[Material for the task Boundary: Start]
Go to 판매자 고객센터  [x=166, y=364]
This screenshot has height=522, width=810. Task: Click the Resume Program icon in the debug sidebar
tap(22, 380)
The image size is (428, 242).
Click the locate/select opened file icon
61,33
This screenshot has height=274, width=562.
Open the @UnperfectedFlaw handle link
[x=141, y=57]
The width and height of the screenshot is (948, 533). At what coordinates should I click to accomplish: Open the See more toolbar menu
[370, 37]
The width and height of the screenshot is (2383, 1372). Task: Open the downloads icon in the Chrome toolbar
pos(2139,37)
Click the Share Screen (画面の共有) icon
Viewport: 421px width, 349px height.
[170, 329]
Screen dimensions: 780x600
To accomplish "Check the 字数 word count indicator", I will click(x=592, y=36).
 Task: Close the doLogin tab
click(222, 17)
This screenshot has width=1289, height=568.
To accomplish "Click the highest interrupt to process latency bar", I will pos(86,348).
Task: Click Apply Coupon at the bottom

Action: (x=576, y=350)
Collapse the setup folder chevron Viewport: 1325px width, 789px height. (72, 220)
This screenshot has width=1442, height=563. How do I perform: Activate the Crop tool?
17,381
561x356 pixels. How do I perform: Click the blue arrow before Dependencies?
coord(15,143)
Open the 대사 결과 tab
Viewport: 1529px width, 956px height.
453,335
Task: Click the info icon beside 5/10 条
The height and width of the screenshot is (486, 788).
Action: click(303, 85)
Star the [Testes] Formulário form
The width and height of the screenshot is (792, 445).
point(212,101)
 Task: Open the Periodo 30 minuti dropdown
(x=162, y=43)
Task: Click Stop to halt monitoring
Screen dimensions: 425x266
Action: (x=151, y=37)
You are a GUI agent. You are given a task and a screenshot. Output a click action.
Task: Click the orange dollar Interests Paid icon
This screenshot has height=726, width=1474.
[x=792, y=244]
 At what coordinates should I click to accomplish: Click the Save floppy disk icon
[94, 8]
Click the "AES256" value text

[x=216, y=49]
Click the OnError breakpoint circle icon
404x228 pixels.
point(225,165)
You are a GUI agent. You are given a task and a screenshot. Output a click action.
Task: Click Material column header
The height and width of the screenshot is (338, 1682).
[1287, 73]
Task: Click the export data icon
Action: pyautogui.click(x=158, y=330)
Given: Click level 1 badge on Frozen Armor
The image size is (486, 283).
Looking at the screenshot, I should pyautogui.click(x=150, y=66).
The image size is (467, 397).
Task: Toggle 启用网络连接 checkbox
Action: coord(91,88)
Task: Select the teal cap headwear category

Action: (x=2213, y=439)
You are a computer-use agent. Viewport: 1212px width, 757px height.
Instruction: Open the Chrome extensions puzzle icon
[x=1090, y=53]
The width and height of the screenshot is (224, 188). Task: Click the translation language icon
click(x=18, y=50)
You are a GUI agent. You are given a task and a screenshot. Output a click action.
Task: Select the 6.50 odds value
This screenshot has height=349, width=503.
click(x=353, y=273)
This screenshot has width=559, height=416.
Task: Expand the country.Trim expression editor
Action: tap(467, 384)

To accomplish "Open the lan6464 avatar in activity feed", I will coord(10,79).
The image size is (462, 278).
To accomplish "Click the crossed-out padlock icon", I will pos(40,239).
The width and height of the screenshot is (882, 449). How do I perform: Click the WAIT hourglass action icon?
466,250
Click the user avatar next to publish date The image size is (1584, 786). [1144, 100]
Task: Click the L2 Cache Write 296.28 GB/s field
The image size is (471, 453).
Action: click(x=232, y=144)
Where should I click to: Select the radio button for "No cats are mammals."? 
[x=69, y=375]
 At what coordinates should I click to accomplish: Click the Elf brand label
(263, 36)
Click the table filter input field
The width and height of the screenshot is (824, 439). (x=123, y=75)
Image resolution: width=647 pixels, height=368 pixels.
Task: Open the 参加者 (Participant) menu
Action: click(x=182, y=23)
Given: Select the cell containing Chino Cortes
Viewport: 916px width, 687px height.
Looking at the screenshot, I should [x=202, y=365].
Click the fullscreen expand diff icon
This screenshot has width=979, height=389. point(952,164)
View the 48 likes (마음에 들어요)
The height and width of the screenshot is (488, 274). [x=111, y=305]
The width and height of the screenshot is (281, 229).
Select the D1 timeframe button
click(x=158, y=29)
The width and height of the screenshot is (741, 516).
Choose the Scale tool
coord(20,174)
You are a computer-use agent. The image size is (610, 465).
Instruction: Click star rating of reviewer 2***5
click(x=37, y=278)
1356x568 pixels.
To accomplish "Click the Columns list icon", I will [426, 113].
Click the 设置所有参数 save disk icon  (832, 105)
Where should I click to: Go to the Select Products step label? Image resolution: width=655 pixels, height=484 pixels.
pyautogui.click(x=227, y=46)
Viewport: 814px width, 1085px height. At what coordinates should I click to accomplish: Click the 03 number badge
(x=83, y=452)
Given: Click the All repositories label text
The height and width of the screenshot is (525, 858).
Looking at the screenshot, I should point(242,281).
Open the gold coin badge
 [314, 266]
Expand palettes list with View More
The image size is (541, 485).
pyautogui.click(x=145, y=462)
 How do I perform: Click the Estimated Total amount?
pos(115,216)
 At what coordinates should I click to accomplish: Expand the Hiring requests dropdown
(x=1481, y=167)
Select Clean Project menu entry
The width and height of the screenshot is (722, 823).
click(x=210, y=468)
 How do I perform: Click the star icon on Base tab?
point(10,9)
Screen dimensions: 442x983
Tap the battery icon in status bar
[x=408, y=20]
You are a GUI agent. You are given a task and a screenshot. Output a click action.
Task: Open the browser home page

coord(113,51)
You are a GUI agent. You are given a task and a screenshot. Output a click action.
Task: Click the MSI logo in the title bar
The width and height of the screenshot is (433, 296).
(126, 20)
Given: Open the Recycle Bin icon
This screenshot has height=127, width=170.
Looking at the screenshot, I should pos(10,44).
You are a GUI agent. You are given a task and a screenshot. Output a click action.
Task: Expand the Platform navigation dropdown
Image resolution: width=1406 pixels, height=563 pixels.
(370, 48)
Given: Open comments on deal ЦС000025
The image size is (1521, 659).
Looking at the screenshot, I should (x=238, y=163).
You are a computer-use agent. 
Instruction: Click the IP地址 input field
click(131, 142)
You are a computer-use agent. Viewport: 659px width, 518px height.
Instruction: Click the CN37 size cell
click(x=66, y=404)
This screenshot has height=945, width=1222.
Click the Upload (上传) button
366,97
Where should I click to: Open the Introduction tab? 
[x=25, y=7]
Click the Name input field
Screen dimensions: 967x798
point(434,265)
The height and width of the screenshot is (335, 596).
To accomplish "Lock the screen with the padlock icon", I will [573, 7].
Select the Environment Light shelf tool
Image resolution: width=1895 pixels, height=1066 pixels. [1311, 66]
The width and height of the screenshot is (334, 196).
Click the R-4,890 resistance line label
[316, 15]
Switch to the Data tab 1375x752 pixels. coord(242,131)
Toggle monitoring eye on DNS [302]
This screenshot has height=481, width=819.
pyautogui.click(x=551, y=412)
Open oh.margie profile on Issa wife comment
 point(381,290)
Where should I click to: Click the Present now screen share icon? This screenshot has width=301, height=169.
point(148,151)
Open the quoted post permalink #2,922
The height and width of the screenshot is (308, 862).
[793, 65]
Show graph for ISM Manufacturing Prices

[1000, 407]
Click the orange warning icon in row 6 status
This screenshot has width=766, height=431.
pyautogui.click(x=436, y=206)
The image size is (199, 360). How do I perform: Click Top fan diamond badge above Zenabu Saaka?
[Material for the task Boundary: End]
• [Your objective]: Could you state the number of lines above in which the word "computer" appears? Give that number by itself.

• [Answer]: 4